Tasks.
1 – In the fishing forum thread, what winds does kbanashek say April tends to bring?
2 – Write the next part of the fishing forum thread, starting after its last line.
(Selected extract Opens)
On a good day you could also run out to the Bamboo Banks.


----------



## kbanashek (Apr 5, 2017)

Plenty of fish around Marathon area and places to duck into(Rachel/Russel/Bamboo key), April tends to bring heavier E sometimes SE winds so sticking in the bay I'd say would be the way to go or where to focus on when looking at google earth.


----------



## MariettaMike (Jun 14, 2012)

Scott said:


> No fish at the Contents??
> It’s been years since I’ve been there, but it was my go to spot for permit. Tons of snapper in the channels, caught Cobia there too.


Yeah. They all left when the area was overrun by tourists that were told they would find permit there.


----------



## Scott (Aug 24, 2015)

Then I’d blame the Florida Sportsman forum


----------



## 321nole (Jan 11, 2016)
(Selected extract Closes)
(Information Opens)
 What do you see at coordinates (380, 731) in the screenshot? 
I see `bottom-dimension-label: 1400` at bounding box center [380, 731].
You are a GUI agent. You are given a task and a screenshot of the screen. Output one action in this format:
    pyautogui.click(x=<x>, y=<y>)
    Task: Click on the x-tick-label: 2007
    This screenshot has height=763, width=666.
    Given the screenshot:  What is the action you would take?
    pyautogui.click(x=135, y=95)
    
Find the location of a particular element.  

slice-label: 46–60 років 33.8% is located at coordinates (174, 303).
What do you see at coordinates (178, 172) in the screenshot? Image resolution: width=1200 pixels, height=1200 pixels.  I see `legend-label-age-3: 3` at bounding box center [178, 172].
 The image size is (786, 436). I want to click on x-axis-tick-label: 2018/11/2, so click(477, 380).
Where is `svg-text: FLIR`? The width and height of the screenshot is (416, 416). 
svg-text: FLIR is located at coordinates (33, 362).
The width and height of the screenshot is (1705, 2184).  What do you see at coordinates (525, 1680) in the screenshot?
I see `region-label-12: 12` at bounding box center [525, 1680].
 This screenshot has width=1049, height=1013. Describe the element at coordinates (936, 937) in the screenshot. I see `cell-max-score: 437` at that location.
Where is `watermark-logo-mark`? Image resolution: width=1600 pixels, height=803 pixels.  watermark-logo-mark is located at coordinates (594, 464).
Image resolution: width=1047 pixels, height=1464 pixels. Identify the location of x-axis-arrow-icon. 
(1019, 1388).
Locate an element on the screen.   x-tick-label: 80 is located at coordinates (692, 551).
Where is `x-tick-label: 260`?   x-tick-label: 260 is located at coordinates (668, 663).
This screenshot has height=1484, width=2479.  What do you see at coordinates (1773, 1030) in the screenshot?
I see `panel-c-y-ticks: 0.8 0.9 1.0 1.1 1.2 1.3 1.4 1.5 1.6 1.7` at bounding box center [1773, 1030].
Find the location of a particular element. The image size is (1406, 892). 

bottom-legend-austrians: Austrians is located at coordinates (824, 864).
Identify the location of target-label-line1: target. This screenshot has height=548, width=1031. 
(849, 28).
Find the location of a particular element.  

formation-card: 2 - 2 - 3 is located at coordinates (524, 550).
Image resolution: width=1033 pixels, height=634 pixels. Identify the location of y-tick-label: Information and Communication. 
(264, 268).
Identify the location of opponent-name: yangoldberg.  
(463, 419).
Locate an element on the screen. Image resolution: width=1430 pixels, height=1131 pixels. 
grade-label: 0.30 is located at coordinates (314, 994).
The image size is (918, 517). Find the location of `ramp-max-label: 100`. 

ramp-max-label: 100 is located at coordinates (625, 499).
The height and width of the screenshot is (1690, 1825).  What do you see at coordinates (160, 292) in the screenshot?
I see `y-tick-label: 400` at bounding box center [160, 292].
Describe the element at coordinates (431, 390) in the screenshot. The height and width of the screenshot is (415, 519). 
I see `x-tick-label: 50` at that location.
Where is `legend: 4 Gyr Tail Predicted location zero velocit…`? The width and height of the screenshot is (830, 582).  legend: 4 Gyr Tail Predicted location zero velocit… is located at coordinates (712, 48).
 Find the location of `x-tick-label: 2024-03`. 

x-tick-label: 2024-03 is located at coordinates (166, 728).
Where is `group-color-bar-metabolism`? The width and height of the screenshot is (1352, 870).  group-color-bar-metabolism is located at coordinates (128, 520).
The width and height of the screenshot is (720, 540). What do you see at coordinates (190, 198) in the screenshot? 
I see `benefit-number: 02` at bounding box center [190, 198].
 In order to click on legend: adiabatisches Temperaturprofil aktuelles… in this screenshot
(Information Closes)
Task-by-task outputs.
1 – Heavier east winds, sometimes southeast.

2 –
those forums crack me up...recent post was asking about IRL grouper spots, couldnt figure out why nothing came up when he googled it...if they spent half the time they do phishing actually fishing, might find some of those spots.

contents are really pretty though, sketchy run if you aren't familiar though


----------



## Scott (Aug 24, 2015)

I used to run it from the Sugarloaf Lodge in my Wind River Skiff. Some pretty scary spots back there.


----------



## BCD1841 (Jul 27, 2018)

Scary due to waves or shallow/hard bottom?


----------



## Scott (Aug 24, 2015)

Shallow and hard in spots.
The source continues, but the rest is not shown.